Scènes

Laurent De Wilde, pas de deux avec Stefano di Battista

Un des très beaux moments du festival Esprit Jazz à Saint-Germain des Prés en cette année 2012 : la rencontre entre un pianiste revenu à l’acoustique et un saxophoniste faisant semblant de s’être assagi.


Un des très beaux moments du festival Esprit Jazz à Saint-Germain des Prés en cette année 2012 : la rencontre entre un pianiste revenu à l’acoustique et un saxophoniste faisant semblant de s’être assagi.

Photo RipoDesign

Il y a la phase d’approche où les deux musiciens, costume sombre (se sont-ils donné le mot ?), se glissent dans leurs instruments, apprivoisent ce lieu si particulier (l’église Saint-Germain-des-Prés), et la scène éphémère qui leur a été aménagée à la croisée du transept, épicentre du vieil édifice. Une telle situation pourrait même dérouter des musiciens aguerris, obligés de se frayer un chemin depuis la sacristie-loge d’artistes jusqu’au lieu de la (s)cène où doit donc opérer, devant un large public savourant les chaises inconfortables, ce duo inédit s’appuyant sur ses propres compositions et quelques thèmes fameux de Monk.

Le début du concert est donc réfléchi, bien en boîte ; à chacun ses répliques, des mesures pour prendre la mesure, appliqués sur le thème, sages comme deux images alternant les impros, Di Battista, officiant, recueilli, et De Wilde « revenu » à l’acoustique et dans la droite ligne de son album récent (Over the Clouds) via cette formation intimiste où tout ne peut être qu’écoute, dialogue et échanges sur un mode plus réservé qu’à l’habitude.

Et puis tout va se dérider après une salve empruntée pour une part aux récents albums des deux compères, salve d’ailleurs gentiment tournée en dérision et qui laisse place à une seconde placée sous l’ombre de Monk, dont on sait combien De Wilde est proche et attentif (cf son ouvrage consacré au pianiste [Folio]).

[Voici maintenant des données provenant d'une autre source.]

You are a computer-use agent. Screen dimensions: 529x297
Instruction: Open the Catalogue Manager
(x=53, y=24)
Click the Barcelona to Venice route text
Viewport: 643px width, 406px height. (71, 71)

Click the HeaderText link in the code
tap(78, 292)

Photo Patrick Audoux/Vues sur Scènes

Le set prend une autre tournure au moment où ces deux musiciens entrent en résonance, reprennent les lignes de l’autre, les jouent et déjouent. Avec un tel duo, évidemment, l’entente et le plaisir de jouer ensemble sont primordiaux. C’est une évidence, mais c’est encore plus évident ce soir-là tandis qu’ils laissent s’exprimer des choses indicibles qui subliment leur jeu, de la gourmandise, des clins d’œil. De petits guet-apens. Une atmosphère.

Stefano di Battista était invité par le pianiste. Un choix superbe car ce saxophoniste italien plongé trois fois dans le bop lors de sa naissance est un chahuteur : il a l’art de bousculer les lignes, d’introduire sciemment le désordre, propre de l’impro, avec une onctuosité de chanoine. Ici, duo oblige, il s’est détourné des longues lignes parkériennes accélérées pour adopter un jeu apaisé en résonance et en prolongement du piano. Toutefois, par petites touches, il introduit dans ce bel ensemble la vision ironique du jeu qui caractérise si bien ses interventions. Tout un art.